=== Supplied data ===

◇ ◇ ◇

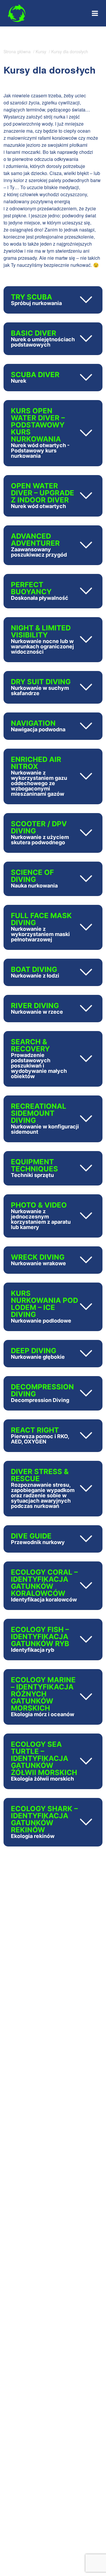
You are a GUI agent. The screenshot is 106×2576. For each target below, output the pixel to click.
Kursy (41, 51)
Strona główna (17, 51)
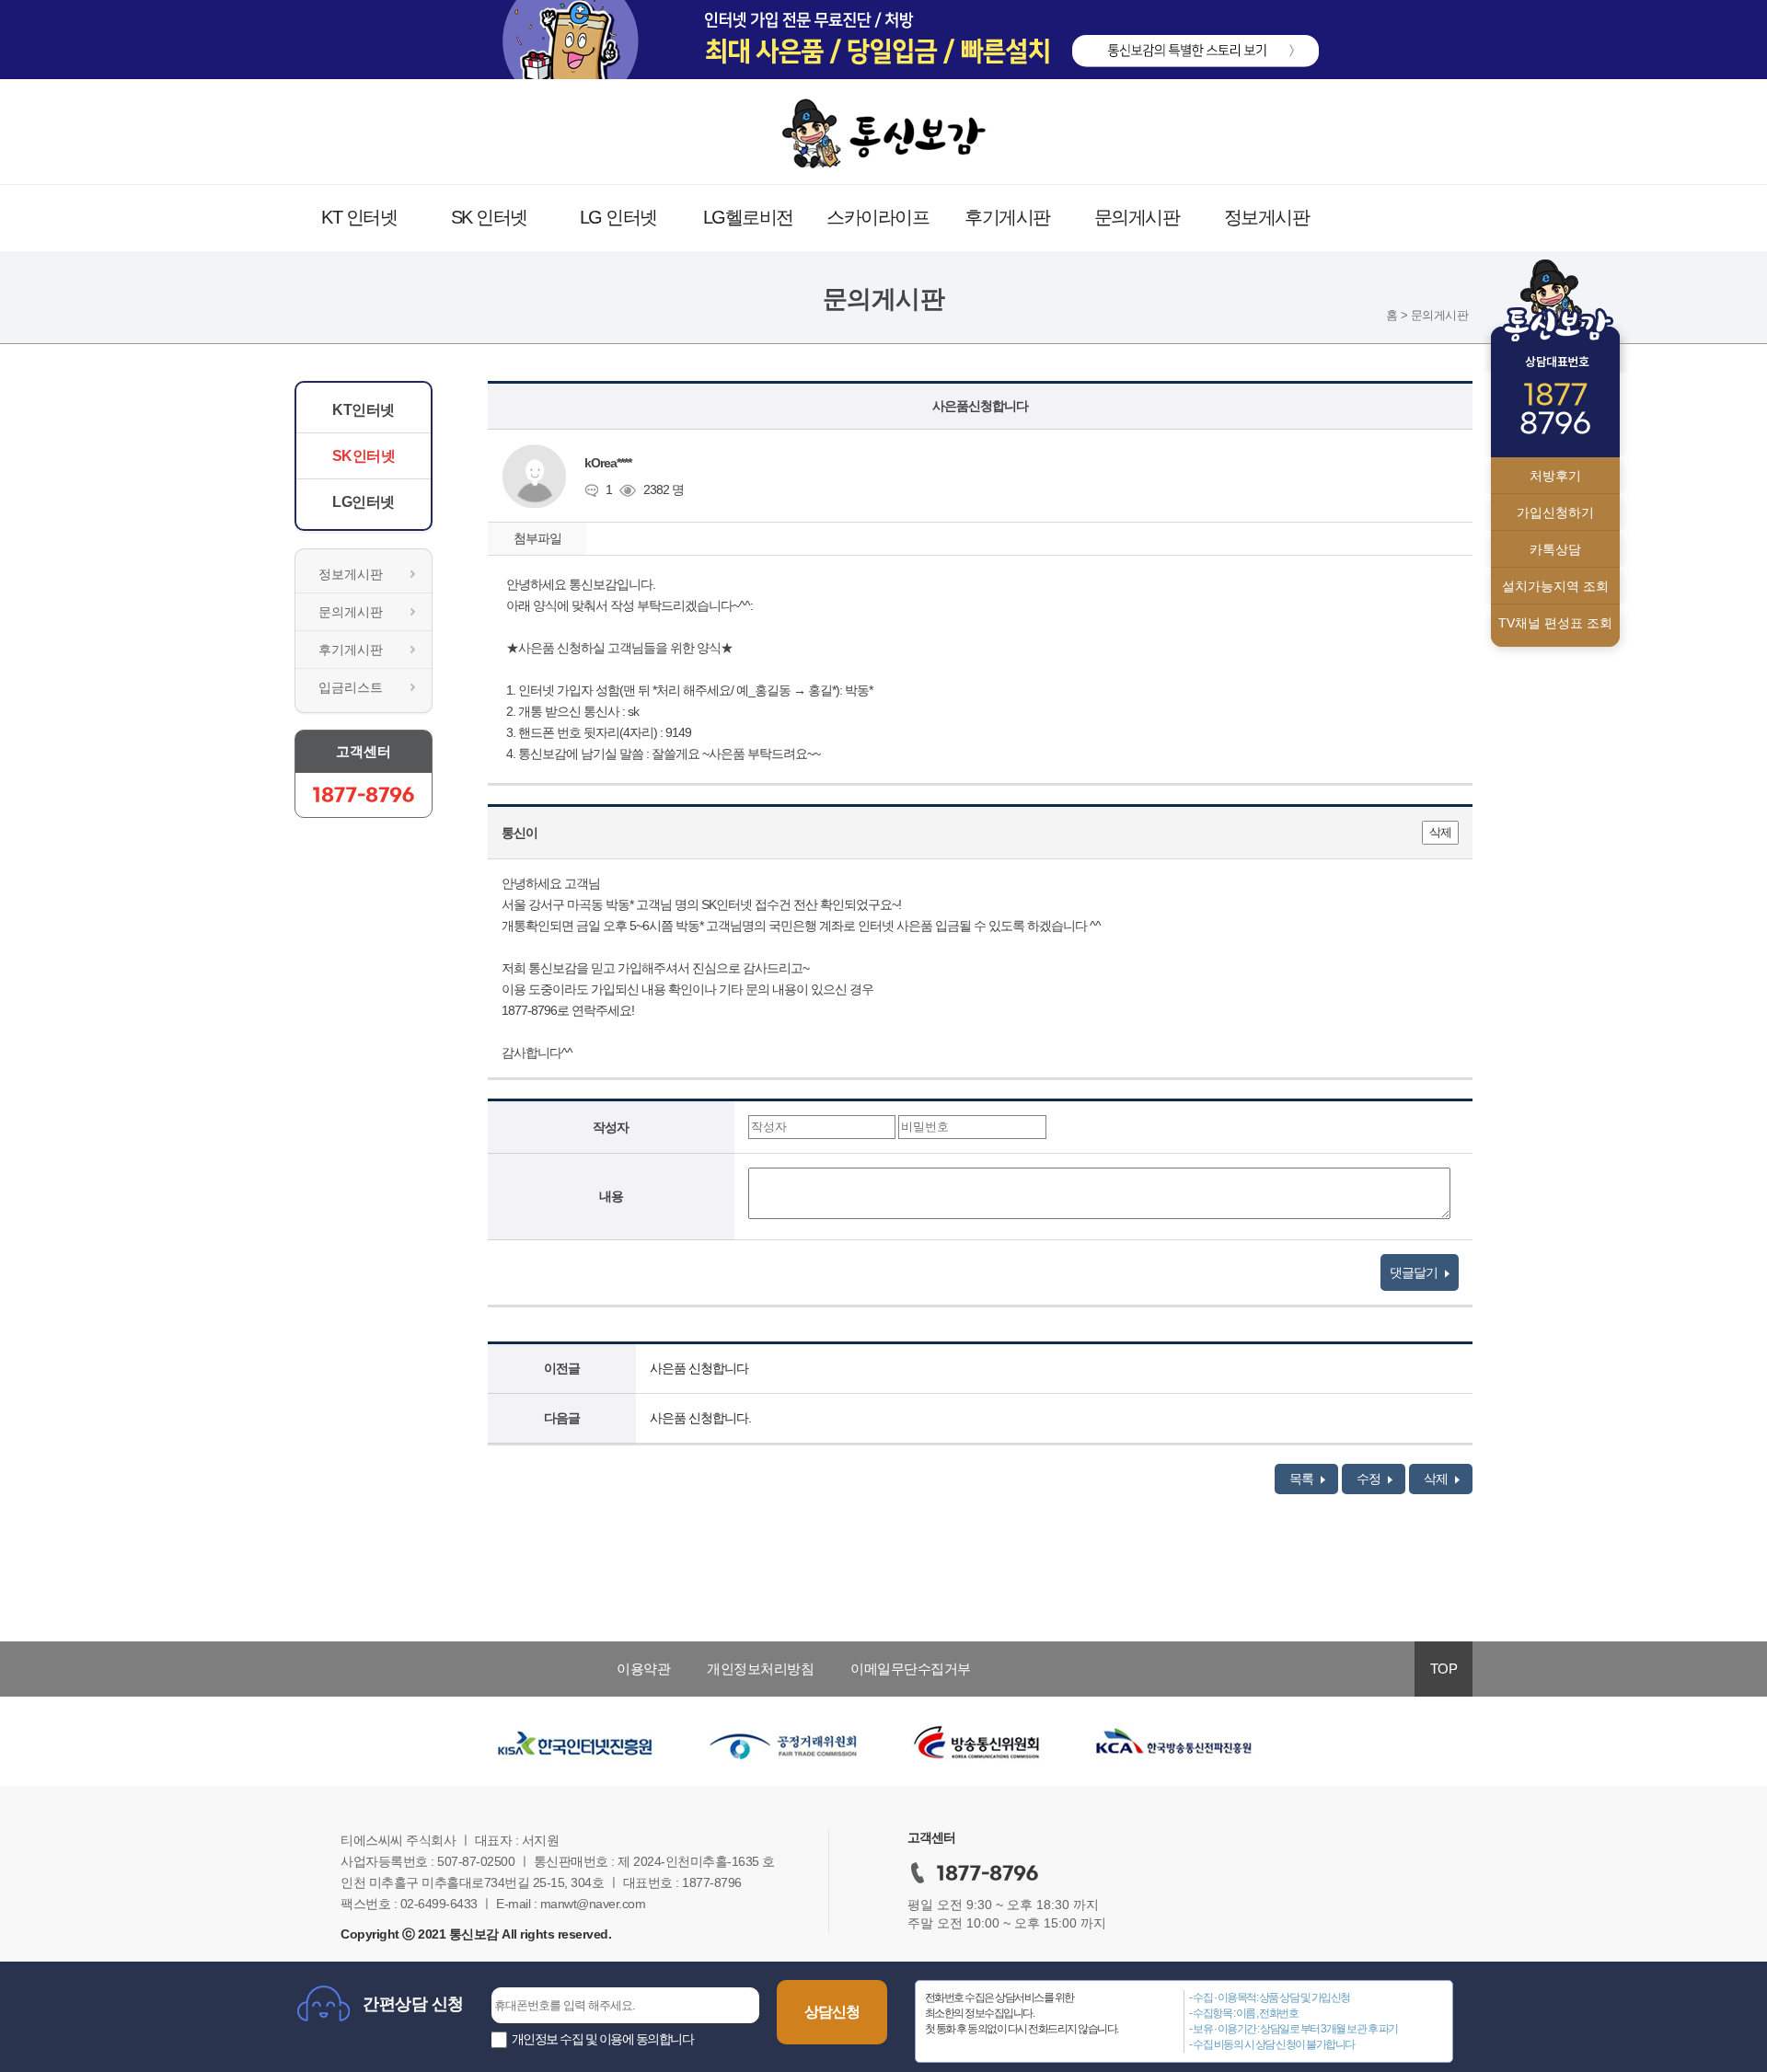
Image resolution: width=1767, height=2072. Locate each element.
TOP (1444, 1668)
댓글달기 (1415, 1272)
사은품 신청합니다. (700, 1417)
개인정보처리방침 (760, 1668)
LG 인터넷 (618, 217)
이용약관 (643, 1668)
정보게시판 (1267, 217)
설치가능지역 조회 (1555, 586)
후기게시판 (1007, 217)
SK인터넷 (364, 456)
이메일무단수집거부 (910, 1668)
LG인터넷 (363, 502)
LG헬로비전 (748, 217)
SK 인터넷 (489, 217)
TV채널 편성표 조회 (1555, 623)
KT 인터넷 (359, 217)
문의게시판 (1137, 217)
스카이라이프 (877, 217)
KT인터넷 (363, 410)
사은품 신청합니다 (699, 1368)
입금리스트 (350, 687)
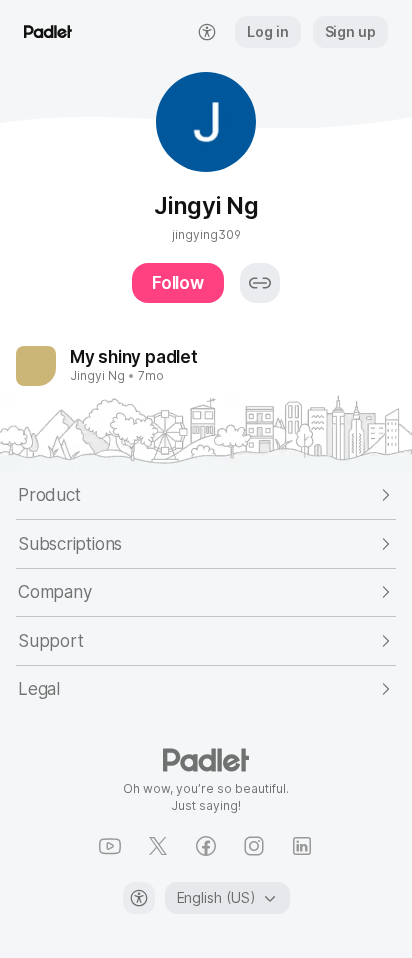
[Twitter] (158, 846)
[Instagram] (254, 846)
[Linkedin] (302, 846)
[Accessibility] (139, 898)
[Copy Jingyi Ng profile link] (260, 283)
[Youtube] (110, 846)
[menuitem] (207, 32)
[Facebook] (206, 846)
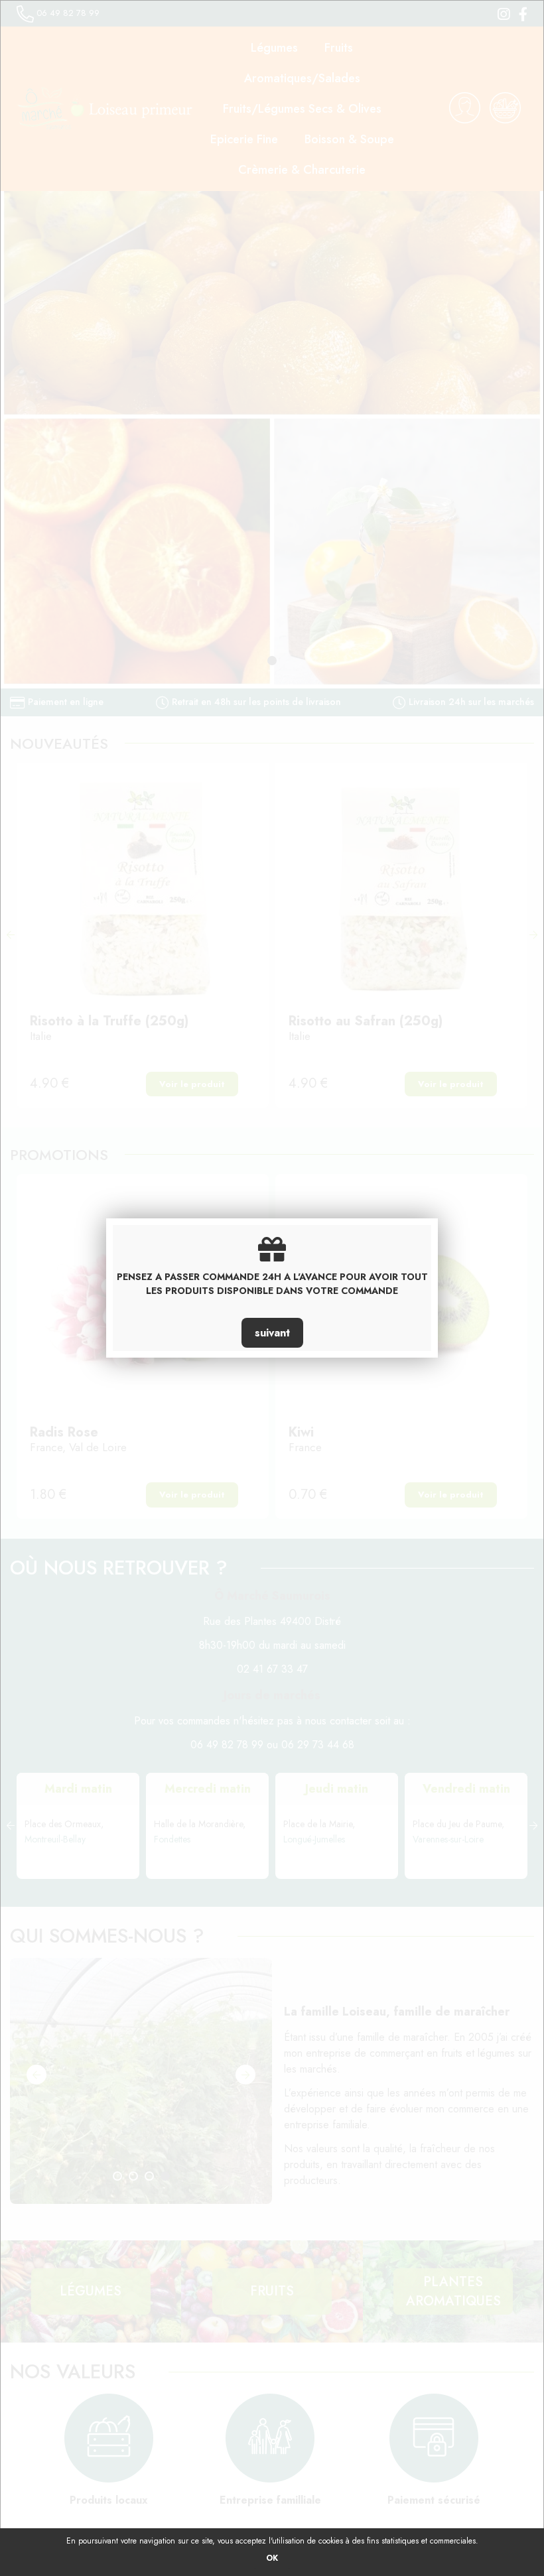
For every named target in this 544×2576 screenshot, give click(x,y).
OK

◇ ◇ ◇

=== Task to carry out ===
Reproduce each entry exactly as given; no pictures, please.

=== Response to this task ===
You are a GUI agent. The screenshot is 106×2576. For each target below, output the pixel to click.
Kursy (41, 51)
Strona główna (17, 51)
Image resolution: width=1767, height=2072. Locate each element.
TOP (1444, 1668)
댓글달기 (1415, 1272)
사은품 신청합니다. (700, 1417)
개인정보처리방침 (760, 1668)
LG 인터넷 (618, 217)
이용약관 (643, 1668)
정보게시판 (1267, 217)
설치가능지역 조회 (1555, 586)
후기게시판 (1007, 217)
SK인터넷 (364, 456)
이메일무단수집거부 (910, 1668)
LG인터넷 (363, 502)
LG헬로비전 (748, 217)
SK 인터넷 (489, 217)
TV채널 편성표 조회 (1555, 623)
KT 인터넷 (359, 217)
문의게시판 (1137, 217)
스카이라이프 (877, 217)
KT인터넷 (363, 410)
사은품 신청합니다 (699, 1368)
입금리스트 (350, 687)
[Twitter] (158, 846)
[Instagram] (254, 846)
[Linkedin] (302, 846)
[Accessibility] (139, 898)
[Copy Jingyi Ng profile link] (260, 283)
[Youtube] (110, 846)
[menuitem] (207, 32)
[Facebook] (206, 846)
For every named target in this 544×2576 screenshot, give click(x,y).
OK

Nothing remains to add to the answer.